I wouldn’t have gotten there in time anyway. I watched as one of the attackers looped his arm around their target’s throat, hauling him back and off-balance. The other reached under his tied-off shirt and yanked out a shiv—a jagged spike of metal wired to a broom-handle hilt, cheap and nasty and built for violence. The blows rained down fast and frantic, punching the spike into the Latino’s chest and stomach and mutilating his tattoo, turning the Virgin Mary into a murder victim. If he prayed to her, it didn’t help him any.

A klaxon whined from the gun towers, shrill as fingernails on a blackboard and loud enough to set my teeth on edge. Paul dropped to his knees and hissed, “Down! Do exactly what I do!”
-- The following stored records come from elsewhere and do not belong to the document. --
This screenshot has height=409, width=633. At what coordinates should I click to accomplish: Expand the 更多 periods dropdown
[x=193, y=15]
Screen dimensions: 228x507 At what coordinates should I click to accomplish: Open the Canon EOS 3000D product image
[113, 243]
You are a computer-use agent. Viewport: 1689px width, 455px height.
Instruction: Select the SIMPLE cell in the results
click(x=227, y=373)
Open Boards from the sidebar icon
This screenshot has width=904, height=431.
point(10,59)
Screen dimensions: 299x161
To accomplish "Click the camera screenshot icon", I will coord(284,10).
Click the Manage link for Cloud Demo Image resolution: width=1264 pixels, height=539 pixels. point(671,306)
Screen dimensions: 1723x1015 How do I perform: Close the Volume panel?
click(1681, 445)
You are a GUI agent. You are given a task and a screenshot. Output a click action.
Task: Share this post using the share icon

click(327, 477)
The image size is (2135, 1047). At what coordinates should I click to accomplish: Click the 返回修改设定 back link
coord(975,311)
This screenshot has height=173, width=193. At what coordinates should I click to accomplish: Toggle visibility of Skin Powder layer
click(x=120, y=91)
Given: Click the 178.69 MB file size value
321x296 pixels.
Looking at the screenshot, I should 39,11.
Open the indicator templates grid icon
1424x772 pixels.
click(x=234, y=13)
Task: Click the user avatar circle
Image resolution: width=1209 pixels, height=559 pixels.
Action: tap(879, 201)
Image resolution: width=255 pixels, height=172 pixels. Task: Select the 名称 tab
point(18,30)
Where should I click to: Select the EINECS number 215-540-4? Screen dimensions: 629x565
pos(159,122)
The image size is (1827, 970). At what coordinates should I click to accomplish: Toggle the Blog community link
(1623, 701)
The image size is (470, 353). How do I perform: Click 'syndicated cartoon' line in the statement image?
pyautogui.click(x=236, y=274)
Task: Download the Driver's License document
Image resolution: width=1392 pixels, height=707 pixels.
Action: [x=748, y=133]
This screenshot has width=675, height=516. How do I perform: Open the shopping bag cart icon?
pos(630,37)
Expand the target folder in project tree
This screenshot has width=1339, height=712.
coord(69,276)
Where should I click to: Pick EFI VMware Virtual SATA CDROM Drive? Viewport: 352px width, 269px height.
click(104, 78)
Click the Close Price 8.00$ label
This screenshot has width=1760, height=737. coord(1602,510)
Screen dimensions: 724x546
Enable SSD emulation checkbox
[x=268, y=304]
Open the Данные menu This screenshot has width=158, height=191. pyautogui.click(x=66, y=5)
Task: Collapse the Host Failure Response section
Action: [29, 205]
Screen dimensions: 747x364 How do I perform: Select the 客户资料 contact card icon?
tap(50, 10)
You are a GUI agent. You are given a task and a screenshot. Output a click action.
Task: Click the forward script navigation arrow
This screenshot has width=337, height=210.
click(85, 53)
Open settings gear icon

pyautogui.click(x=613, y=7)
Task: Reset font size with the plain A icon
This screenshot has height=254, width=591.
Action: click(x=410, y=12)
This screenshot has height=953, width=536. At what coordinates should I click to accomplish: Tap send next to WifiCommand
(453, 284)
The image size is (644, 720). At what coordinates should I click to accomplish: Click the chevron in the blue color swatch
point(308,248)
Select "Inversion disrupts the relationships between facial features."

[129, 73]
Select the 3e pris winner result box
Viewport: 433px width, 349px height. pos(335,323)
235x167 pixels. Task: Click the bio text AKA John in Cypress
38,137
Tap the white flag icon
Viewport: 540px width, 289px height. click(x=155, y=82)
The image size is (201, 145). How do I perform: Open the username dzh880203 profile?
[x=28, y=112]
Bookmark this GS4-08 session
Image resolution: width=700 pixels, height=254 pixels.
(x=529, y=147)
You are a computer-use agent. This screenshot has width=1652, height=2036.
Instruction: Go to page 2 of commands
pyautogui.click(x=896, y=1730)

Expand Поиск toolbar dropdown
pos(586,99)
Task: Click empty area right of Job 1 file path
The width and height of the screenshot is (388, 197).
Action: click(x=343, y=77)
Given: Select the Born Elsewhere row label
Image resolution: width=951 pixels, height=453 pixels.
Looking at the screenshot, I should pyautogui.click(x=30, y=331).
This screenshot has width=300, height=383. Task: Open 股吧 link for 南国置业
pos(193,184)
I followed his lead, kneeling on the jogging track and lacing my fingers behind my neck. Around us, from one side of the yard to the other, everyone—including the two assassins—was doing the same. The killer dropped his shiv and knelt down beside his victim’s corpse, waiting patiently as the hive doors burst open and uniforms flooded the yard. The klaxon fell silent.

“Don’t even breathe funny until they give the all clear,” Paul warned in a low voice, “and if you’ve got an itchy nose, live with it. Seriously, I can see the tower behind you. Jablonski’s up there and he’s staring right at us.”

“Us? Why? We had nothing to do with it.”